- What to do -
Please copy every line from the records below that contains the string "sidebar".

- Data listing -
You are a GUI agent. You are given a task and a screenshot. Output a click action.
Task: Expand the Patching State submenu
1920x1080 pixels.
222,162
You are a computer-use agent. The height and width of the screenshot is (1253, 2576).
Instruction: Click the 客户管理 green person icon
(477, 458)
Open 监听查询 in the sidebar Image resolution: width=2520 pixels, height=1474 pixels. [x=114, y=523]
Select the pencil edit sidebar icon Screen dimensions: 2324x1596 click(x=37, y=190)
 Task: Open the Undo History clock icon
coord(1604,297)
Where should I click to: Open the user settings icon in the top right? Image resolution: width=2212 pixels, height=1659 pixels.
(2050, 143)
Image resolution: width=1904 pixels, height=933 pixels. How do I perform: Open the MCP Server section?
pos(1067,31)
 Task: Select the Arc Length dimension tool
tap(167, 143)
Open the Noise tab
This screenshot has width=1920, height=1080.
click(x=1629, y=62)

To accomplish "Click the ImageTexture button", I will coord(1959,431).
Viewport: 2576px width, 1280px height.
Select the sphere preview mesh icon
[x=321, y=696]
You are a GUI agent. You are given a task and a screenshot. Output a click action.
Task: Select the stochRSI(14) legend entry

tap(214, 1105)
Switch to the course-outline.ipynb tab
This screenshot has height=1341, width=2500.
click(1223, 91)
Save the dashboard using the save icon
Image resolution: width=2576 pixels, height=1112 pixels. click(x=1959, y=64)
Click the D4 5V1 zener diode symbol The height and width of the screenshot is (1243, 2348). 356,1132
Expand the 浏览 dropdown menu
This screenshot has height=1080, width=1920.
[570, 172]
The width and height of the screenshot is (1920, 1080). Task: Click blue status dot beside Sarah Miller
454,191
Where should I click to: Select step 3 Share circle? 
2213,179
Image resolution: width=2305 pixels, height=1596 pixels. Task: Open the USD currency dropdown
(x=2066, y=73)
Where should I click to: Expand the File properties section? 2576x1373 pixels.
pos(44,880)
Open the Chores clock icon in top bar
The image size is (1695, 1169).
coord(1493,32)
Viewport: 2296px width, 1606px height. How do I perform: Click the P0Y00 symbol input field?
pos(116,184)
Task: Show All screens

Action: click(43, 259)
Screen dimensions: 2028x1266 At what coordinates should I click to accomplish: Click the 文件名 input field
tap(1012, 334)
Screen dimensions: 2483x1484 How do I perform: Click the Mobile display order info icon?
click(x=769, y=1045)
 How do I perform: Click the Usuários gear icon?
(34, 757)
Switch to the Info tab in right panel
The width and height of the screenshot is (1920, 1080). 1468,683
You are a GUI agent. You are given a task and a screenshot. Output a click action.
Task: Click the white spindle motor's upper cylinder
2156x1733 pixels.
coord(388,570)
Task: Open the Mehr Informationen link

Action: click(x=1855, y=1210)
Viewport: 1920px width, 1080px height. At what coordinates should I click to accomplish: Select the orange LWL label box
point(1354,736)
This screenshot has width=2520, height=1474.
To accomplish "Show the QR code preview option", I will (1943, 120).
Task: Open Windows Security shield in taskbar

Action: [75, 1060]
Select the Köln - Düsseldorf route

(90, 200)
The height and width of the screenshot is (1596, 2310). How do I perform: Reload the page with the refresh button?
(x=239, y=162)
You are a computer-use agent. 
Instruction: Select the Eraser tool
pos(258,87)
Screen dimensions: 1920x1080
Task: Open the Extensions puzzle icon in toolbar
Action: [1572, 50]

- Finished task -
Open 监听查询 in the sidebar Image resolution: width=2520 pixels, height=1474 pixels. [x=114, y=523]
Select the pencil edit sidebar icon Screen dimensions: 2324x1596 click(x=37, y=190)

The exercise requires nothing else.